Online pollution and emission calculators can help approximate the emissions of other prominent air pollutants in addition to carbon dioxide.

Pollution audits generally take electricity and heating fuel consumption numbers over a two-year period and provide approximations for carbon dioxide, VOCs, nitrous oxides, carbon monoxide, sulfur dioxide, mercury, cadmium, lead, mercury compounds, cadmium compounds and lead compounds.

==History==
Energy audits initially became popular in response to the energy crisis of 1973 and later years. Interest in energy audits has recently increased as a result of growing understanding of human impact upon global warming and climate change. Energy audits are also popular due to financial incentives for homeowners.

==Building energy rating systems==
- Australia – House Energy Rating
- Canada – EnerGuide
- UK – National Home Energy Rating, Standard Assessment Procedure, Energy Performance Certificate
- US – Home energy rating, Energy Star

==See also==
- ASHRAE
- Efficient energy use
- Energy efficiency implementation
- Energy law
- Energy recovery
- Heat recovery ventilation
- Home performance
- Pinch analysis
- Utility bill audit

==Energy audits in India==

In India, energy audits are regulated under the Energy Conservation
Act, 2001, administered by the Bureau of Energy Efficiency (BEE),
an agency under the Ministry of Power. The Act designates certain
energy-intensive industries as designated consumers, which are
required to conduct mandatory periodic energy audits conducted by
BEE-accredited energy auditors or empanelled energy auditing firms.

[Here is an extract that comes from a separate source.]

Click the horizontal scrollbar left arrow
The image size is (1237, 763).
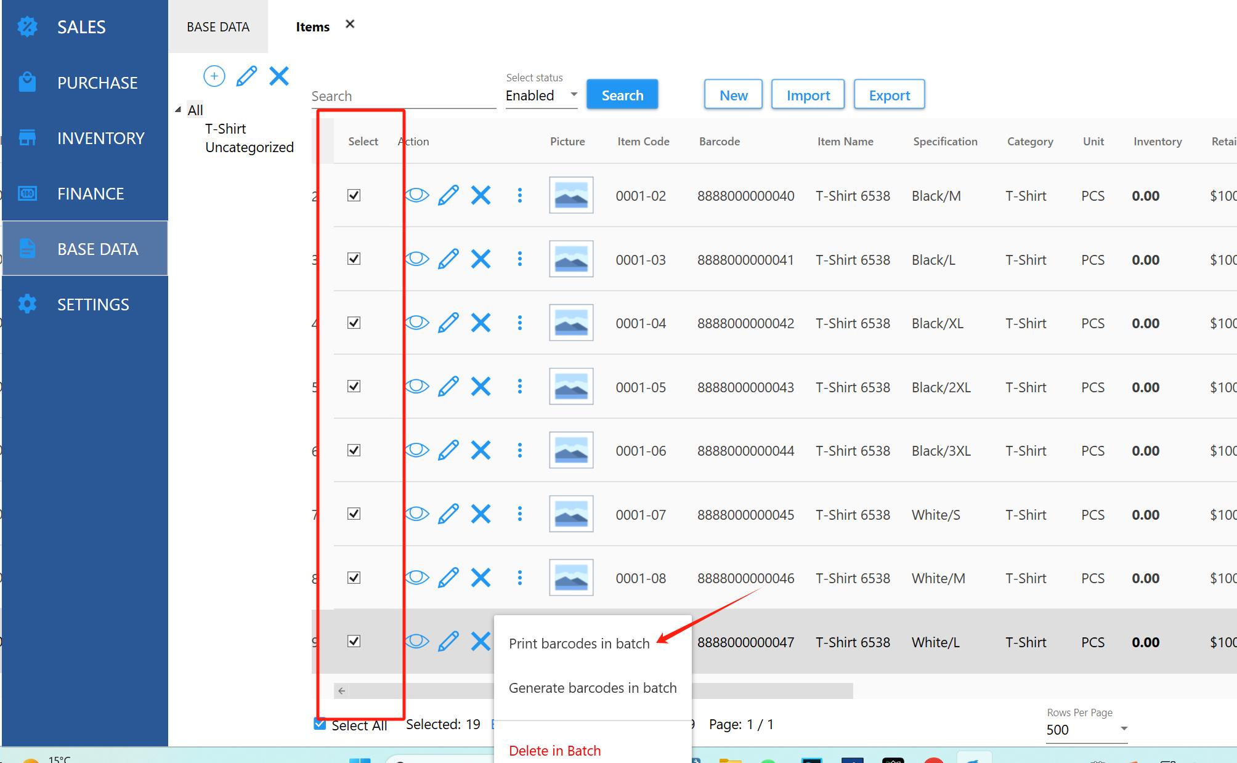point(342,691)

The BEE maintains a registry of empanelled energy auditors and firms
authorised to conduct statutory energy audits. Energy audit findings
for designated consumers must be submitted to the designated agency
of the respective state government. Beyond designated consumers,
voluntary energy audits are widely conducted in commercial buildings,
hospitals, hotels, and educational institutions to identify energy
saving opportunities and reduce operational costs.